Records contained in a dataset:
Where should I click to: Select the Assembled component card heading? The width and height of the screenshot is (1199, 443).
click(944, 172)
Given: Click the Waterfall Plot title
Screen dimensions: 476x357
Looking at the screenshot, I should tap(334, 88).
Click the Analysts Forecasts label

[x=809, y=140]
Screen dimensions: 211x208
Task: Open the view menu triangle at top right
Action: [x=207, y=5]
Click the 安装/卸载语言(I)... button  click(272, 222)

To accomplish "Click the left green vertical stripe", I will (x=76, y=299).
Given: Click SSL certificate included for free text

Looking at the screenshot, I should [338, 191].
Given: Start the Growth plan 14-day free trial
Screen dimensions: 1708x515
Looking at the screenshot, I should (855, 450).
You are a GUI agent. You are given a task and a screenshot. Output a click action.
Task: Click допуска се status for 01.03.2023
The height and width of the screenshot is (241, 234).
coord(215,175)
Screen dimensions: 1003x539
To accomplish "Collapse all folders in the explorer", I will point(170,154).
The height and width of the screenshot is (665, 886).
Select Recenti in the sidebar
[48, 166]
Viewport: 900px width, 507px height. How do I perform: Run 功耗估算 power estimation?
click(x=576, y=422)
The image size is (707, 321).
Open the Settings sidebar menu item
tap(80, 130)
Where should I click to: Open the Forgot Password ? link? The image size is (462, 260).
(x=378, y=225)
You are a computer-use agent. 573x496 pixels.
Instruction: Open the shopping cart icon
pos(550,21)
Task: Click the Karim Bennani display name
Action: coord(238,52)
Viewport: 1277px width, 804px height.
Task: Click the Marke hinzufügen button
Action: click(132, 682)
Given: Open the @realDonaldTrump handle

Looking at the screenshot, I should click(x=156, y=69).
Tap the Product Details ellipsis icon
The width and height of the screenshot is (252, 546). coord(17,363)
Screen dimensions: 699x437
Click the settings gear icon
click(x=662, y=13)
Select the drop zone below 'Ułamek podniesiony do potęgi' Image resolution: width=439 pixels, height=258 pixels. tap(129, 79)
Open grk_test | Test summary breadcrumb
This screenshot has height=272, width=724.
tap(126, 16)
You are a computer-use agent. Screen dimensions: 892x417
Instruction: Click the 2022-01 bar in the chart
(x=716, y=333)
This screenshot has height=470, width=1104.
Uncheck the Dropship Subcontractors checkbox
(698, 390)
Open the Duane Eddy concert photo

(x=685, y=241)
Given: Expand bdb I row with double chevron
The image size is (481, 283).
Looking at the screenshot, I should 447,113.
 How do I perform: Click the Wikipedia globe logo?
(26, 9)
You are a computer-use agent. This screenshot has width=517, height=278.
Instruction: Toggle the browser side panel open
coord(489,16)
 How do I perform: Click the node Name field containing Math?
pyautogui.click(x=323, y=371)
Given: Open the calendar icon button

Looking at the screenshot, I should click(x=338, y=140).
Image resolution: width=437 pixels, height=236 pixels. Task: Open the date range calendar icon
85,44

◆ PROBLEM TO WORK ON: What is needed is the number of lines in the data that hold the word "agent", with nothing added.

◆ SOLUTION TO THE PROBLEM: 4